Abstract: FR-PO615
A Case Report of a Novel Variant of X-Linked Alport Syndrome
Session Information
- Trainee Case Reports - IV
October 26, 2018 | Location: Exhibit Hall, San Diego Convention Center
Abstract Time: 10:00 AM - 12:00 PM
Category: Trainee Case Reports
- 1002 Genetic Diseases of the Kidney: Non-Cystic
Authors
- Gaeta, Robert M., Walter Reed National Military Medical Center, Bethesda, Maryland, United States
- Yuan, Christina M., Walter Reed National Military Medical Center, Bethesda, Maryland, United States
- Nee, Robert, Walter Reed National Military Medical Center, Bethesda, Maryland, United States
- Thurlow, John Stephen, Walter Reed National Military Medical Center, Bethesda, Maryland, United States
Introduction
X-linked Alport syndrome is a rare hereditary disorder caused by COL4A5 gene variants. We describe a case of a 28 year old Caucasian male with a family history of end-stage renal disease (ESRD) presenting with episodic gross hematuria and nephrotic range proteinuria. Renal biopsy showed focal segmental glomerulosclerosis with non-diagnostic ultrastructural findings. Next Generation Sequencing showed a COL4A5 missense likely pathogenic variant, substituting adenine for guanine at nucleotide 901(c.901G>A) of coding DNA predicting a glycine to serine substitution at amino acid 301 (p.Glyc301Ser).
Case Description
A 28 year-old Caucasian male with recent diagnosis of hypertension and a family history of ESRD presented with episodic gross hematuria and nephrotic range proteinuria (7.7g/g).
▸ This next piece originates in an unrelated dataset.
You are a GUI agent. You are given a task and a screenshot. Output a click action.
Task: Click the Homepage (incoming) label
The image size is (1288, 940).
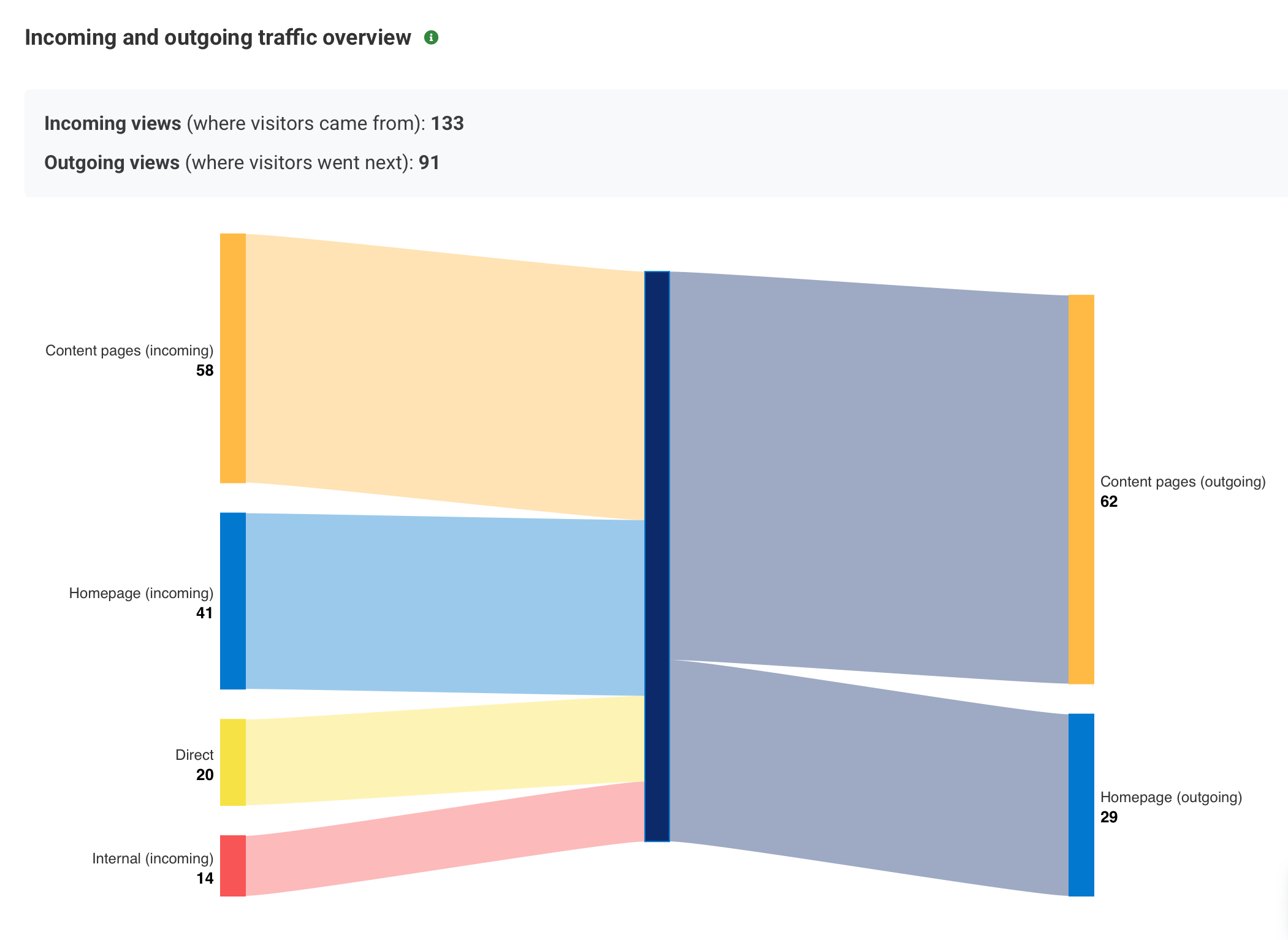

Blood pressure was 146/92 mmHg. Physical examination was unremarkable with no lower extremity edema. All other laboratory testing and renal ultrasound was unremarkable. Renal biopsy showed FSGS with non-diagnostic ultrastructural findings (figure 2). NGS and Sanger Sequencing revealed a COL4A5 missense variant, substituing adenine for guanine at nucleotide 901(c.901G>A) of coding DNA predicting a glycine to serine substitution at amino acid 301 (p.Glyc301Ser).
Discussion
The pathogenicity for this novel missense variant is strongly suspected based on its location in a conserved GLY-Xaa-Yaa triple helical domain in the COL4A5 gene. Knebelmann et al first reported a similar missense variant substituting arginine for glycine at position 325 in a large kindred of X-linked Alport syndrome. The variant genotype has implications for individual prognosis. A study of 175 X-linked AS families showed that rate of progression of renal and extra-renal manifestations was associated with mutation type. Those with Gly-Xaa-Yaa variants reached ESRD at a median of 33 years versus 25 years for truncating mutations. Correct diagnosis allowed for appropriate genetic counseling and treatment, including ACE inhibitor therapy and the avoidance of immunosuppression.
The views expressed in this presentation are those of the authors and do not necessarily reflect the official policy or position of the Department of the Navy, the Department of the Army, the Department of Defense, nor the US Government.